## WHAT YOU NEED TO DO
Could you write out the listing again, from the line that has "Click into the Search input field" through the line that has "tap(623, 349)", replacing "Management Plane" with "Control Plane" and leaving everything else as it is?

-- start DATA PROVIDED --

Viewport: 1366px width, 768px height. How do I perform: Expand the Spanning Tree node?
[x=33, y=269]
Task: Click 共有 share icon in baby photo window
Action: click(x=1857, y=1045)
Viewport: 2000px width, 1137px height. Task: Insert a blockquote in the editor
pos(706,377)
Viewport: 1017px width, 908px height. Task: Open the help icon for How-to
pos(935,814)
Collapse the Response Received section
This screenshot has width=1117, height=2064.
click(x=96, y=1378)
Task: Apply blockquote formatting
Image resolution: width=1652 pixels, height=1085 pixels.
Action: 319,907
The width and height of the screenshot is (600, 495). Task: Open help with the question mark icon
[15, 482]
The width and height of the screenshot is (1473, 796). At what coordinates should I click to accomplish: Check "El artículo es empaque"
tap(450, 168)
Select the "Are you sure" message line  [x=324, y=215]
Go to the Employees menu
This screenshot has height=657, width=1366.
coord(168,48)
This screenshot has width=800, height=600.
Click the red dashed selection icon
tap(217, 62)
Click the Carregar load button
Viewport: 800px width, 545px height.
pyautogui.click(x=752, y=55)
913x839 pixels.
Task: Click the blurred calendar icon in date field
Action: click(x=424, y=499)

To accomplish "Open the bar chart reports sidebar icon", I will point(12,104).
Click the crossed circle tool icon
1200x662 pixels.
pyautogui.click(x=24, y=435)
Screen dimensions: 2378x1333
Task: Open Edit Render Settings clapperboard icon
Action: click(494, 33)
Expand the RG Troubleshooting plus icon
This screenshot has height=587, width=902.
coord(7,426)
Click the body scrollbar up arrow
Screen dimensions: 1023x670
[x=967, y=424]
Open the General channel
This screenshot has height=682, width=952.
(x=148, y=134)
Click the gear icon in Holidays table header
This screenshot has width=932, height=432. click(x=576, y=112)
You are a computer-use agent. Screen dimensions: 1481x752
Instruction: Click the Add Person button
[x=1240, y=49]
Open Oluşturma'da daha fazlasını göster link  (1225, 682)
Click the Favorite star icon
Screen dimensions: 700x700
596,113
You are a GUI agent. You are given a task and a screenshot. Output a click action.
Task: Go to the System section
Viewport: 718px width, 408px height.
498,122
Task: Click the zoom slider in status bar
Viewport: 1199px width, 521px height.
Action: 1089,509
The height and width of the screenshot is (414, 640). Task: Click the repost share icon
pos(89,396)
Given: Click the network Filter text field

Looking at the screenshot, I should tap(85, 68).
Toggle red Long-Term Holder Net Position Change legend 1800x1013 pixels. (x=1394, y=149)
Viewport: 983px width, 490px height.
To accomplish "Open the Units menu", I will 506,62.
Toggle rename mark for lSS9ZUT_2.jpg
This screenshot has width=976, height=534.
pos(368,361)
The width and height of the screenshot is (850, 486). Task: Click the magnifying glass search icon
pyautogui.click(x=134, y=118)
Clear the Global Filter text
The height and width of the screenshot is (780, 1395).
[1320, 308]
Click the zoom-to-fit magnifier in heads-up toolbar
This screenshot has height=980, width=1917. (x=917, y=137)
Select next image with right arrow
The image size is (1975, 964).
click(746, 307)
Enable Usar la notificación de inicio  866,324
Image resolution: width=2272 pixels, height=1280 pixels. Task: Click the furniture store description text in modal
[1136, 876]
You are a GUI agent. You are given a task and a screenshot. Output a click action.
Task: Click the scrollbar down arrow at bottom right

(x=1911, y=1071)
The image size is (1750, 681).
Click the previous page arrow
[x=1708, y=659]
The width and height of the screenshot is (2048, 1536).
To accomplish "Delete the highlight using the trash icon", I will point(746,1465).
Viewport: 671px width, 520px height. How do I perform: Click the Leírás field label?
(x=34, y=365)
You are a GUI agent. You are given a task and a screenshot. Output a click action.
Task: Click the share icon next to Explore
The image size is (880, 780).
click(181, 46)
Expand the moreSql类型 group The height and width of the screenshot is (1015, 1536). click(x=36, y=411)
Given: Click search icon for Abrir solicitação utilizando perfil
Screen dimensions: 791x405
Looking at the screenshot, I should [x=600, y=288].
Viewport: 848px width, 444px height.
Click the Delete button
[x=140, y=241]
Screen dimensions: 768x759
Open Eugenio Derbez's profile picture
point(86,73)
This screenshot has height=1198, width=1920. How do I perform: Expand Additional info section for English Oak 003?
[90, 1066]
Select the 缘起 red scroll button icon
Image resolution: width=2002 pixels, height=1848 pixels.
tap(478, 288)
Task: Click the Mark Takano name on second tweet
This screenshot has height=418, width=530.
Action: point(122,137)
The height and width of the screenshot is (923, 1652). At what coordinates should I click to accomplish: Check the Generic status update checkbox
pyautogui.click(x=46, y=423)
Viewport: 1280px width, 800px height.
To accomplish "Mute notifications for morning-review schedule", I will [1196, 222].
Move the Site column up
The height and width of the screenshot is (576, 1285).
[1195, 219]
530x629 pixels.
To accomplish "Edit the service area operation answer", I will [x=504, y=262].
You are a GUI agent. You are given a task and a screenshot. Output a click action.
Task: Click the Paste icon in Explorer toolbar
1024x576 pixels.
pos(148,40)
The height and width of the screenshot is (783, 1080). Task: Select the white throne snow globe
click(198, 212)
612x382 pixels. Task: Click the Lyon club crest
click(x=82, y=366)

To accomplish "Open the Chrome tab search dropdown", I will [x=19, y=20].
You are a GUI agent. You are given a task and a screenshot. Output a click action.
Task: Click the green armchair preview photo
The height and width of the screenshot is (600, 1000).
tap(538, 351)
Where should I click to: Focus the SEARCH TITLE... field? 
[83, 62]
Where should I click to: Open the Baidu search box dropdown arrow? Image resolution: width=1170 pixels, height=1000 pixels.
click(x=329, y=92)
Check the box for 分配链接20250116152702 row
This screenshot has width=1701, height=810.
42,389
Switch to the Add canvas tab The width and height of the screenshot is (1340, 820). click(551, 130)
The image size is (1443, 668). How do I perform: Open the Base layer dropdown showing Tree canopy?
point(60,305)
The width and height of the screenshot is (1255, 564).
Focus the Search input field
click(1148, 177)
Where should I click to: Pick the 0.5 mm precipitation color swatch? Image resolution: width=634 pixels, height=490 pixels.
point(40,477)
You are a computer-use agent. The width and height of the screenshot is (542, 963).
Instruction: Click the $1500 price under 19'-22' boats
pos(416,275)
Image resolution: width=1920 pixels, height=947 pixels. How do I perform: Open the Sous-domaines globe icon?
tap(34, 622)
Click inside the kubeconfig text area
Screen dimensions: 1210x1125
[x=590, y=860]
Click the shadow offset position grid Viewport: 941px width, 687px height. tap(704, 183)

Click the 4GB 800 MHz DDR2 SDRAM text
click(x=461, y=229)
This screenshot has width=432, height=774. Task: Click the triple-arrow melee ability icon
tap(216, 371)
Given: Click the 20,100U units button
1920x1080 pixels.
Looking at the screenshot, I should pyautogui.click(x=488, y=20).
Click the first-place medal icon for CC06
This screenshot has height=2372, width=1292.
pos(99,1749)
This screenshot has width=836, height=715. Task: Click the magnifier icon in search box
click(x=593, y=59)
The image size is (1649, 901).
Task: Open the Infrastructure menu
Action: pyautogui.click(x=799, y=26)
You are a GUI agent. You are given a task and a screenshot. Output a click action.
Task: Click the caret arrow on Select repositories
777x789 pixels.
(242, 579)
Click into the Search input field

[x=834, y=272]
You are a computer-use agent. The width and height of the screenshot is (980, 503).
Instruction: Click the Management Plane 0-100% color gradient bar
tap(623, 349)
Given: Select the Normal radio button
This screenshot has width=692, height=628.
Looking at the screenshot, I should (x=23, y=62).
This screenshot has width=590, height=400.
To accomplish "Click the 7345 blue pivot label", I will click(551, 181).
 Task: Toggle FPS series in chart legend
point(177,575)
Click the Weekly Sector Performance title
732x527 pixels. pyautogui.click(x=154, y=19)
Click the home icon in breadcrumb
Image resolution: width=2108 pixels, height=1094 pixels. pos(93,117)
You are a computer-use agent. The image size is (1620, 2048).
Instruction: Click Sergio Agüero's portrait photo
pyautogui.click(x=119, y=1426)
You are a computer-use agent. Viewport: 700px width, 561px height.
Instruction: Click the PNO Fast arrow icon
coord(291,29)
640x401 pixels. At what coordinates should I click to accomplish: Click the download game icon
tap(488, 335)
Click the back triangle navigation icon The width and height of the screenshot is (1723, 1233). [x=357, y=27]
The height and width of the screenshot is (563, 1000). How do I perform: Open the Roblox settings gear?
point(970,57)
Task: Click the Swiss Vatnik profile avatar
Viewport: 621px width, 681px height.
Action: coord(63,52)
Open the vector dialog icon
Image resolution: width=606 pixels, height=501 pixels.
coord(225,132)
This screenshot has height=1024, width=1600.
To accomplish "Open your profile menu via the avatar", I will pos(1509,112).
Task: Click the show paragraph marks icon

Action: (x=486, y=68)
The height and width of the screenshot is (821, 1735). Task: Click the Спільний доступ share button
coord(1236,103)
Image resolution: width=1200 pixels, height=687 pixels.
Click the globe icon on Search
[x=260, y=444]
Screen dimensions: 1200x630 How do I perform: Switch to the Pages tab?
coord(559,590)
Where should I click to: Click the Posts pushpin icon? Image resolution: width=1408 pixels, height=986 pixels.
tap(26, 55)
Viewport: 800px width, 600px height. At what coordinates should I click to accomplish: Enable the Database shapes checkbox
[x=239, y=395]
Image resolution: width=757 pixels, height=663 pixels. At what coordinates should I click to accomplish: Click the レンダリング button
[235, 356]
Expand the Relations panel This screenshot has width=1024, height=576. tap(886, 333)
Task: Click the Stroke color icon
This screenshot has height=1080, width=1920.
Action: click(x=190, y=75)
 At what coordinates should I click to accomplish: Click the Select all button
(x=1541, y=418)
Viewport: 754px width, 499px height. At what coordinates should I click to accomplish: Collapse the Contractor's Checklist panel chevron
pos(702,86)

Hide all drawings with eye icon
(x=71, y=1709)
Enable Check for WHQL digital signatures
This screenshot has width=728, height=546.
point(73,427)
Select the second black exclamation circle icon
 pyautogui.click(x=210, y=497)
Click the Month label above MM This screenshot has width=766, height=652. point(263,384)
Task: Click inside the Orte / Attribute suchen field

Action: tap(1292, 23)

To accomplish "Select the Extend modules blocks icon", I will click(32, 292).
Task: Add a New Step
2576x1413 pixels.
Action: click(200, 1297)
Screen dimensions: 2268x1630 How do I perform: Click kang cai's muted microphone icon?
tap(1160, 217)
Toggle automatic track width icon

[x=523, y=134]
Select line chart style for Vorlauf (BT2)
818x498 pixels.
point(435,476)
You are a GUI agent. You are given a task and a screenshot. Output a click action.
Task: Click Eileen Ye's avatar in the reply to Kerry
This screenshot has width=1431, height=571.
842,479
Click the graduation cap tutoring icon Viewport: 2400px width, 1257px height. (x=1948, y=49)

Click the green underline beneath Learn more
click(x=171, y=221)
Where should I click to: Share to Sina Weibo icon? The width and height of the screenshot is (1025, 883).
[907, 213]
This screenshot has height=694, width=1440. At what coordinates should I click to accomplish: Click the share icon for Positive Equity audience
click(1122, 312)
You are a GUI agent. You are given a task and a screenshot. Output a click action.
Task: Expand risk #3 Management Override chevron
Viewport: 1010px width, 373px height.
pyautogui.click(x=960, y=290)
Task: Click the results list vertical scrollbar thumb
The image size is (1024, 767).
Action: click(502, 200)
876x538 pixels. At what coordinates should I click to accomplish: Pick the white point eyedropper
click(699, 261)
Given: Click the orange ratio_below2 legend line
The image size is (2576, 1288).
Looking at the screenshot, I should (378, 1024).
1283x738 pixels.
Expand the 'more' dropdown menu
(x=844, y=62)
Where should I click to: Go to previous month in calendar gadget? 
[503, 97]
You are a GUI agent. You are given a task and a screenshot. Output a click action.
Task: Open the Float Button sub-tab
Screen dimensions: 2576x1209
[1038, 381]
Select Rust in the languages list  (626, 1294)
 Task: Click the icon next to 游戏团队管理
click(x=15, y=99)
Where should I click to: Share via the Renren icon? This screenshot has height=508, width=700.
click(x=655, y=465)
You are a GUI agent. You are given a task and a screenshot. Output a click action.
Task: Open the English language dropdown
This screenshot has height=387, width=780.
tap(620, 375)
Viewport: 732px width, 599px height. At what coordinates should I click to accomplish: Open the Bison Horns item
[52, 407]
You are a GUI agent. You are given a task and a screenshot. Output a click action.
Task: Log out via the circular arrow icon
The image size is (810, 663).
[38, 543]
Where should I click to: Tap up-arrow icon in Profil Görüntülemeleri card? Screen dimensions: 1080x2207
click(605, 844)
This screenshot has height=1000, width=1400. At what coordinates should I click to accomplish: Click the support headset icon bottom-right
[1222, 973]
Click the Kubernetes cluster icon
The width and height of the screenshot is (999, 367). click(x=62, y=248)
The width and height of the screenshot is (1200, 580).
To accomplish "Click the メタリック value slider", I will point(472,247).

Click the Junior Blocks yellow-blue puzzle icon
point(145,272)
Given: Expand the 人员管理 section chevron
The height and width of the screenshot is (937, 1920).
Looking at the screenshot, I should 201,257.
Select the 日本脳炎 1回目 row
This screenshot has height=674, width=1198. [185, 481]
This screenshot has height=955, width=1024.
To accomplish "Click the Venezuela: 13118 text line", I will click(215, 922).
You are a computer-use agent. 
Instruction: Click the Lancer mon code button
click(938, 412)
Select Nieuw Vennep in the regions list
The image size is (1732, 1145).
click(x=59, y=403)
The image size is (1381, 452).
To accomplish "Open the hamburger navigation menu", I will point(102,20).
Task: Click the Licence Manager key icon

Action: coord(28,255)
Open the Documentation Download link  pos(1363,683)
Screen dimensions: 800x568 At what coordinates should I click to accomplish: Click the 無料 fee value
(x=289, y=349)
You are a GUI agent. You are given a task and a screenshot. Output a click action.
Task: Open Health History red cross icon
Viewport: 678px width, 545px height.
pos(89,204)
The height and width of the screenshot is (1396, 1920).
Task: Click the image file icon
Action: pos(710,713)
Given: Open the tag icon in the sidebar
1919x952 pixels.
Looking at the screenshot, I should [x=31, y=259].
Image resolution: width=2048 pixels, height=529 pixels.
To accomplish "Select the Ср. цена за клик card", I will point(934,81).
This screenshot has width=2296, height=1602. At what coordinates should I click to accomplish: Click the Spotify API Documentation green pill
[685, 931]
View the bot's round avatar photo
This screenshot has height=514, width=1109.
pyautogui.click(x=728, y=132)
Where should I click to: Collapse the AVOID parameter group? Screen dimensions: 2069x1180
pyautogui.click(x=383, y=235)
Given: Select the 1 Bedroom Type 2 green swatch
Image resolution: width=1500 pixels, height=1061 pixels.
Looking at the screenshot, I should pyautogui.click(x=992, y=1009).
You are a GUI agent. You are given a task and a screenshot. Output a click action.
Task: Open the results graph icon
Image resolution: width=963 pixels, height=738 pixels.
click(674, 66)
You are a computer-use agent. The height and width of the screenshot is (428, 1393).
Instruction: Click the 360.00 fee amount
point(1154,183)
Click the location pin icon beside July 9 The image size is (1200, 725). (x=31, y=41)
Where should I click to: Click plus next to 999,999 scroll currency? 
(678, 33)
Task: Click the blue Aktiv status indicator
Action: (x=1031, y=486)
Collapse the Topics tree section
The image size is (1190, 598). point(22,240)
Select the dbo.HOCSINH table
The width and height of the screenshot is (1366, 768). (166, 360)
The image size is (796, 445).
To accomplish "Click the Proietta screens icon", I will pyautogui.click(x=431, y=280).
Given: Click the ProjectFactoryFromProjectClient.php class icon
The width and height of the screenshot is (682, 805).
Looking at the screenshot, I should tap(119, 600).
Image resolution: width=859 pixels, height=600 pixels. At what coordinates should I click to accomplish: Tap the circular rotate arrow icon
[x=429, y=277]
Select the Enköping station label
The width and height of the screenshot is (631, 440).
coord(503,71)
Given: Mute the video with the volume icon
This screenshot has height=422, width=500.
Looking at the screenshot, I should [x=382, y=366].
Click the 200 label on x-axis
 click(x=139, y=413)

-- end DATA PROVIDED --

## SOLUTION TO THIS PROBLEM
Click into the Search input field

[x=834, y=272]
You are a computer-use agent. The width and height of the screenshot is (980, 503).
Instruction: Click the Control Plane 0-100% color gradient bar
tap(623, 349)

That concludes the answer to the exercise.